Pelo menos 204 funcionários do Executivo federal perderam o cargo por desídia — falta de zelo e desinteresse pelo trabalho — entre 2017 e 2024, de acordo com o cadastro de expulsões da Controladoria-Geral da União (CGU).
O total corresponde a cerca de 5% das 4.152 demissões registradas no período e representa menos de 0,01% do universo de servidores públicos da União.
O pico de desligamentos por desídia ocorreu em 2022, quando 41 servidores foram dispensados. Nos anos seguintes, o número ficou abaixo de 20 casos anuais.
O Estatuto do Servidor prevê a demissão por desídia ao lado de outras faltas graves, como abandono de cargo, improbidade administrativa e uso da função para benefício próprio. No entanto, especialistas afirmam que a negligência é mais difícil de caracterizar, pois depende de avaliação de desempenho — ferramenta ainda pouco disseminada na administração pública.
Cibele Franzese, professora de administração pública da Fundação Getulio Vargas (FGV), explica que a conduta é classificada como mau comportamento reiterado, “com atrasos frequentes e descumprimento de ordens hierárquicas”. Segundo ela, a ausência de metas e indicadores definidos torna o processo de identificação mais complexo.
Em 2020, a Primeira Seção do Superior Tribunal de Justiça (STJ) decidiu que a demissão por desídia só é válida quando o comportamento inadequado se repete. O caso julgado envolveu um servidor do Departamento Nacional de Infraestrutura de Transportes (Dnit) que acabou reintegrado após a corte considerar a punição excessiva para uma primeira ocorrência.
Imagem: servidores no setor público via redir.folha.com.br
Renata Vilhena, professora da Fundação Dom Cabral (FDC) e presidente do conselho do Instituto República.org, afirma que a penalidade extrema deve ser aplicada apenas em situações de má conduta persistente e respaldada por provas concretas. Ela avalia que a falta de um sistema estruturado de avaliação gera insegurança jurídica e margem para decisões subjetivas.

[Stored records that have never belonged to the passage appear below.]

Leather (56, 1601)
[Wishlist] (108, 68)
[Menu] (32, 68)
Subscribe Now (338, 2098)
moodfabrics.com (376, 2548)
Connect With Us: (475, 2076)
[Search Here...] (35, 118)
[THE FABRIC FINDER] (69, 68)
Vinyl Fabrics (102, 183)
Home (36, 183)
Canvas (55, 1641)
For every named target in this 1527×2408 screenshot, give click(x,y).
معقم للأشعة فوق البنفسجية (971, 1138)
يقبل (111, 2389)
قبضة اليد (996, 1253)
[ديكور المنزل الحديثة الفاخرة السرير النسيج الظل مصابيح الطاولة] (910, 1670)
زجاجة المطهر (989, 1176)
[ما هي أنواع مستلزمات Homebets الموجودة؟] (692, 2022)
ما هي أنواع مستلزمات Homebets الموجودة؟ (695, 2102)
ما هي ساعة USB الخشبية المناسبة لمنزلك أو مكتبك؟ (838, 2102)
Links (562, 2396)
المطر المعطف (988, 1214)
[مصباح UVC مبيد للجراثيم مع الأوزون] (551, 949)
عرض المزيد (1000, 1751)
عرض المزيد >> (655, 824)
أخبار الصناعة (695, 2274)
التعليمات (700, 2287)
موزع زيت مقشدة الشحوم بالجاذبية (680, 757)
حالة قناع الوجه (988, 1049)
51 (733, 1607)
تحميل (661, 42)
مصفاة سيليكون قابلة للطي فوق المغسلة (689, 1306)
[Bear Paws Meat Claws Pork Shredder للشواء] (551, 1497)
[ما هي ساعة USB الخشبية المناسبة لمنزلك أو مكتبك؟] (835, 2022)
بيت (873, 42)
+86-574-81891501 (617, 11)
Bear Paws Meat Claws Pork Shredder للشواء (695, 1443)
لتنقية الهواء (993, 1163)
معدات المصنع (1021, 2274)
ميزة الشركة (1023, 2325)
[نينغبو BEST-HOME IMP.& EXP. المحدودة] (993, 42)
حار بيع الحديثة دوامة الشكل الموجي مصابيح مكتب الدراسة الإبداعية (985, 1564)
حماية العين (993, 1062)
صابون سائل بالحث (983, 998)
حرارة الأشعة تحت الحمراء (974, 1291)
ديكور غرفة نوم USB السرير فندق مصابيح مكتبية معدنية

Atualmente, o Programa de Gestão e Desempenho (PGD), baseado em metas e entregas, cobre aproximadamente um terço dos servidores do Executivo federal. Para Cibele Franzese, a recente proposta de reforma administrativa enviada à Câmara em outubro poderia ter tratado de forma mais detalhada a possibilidade de demissão por desempenho insuficiente, já prevista na Constituição mas ainda sem regulamentação específica.
O Ministério da Gestão e da Inovação em Serviços Públicos foi procurado, mas não se manifestou até a publicação desta matéria.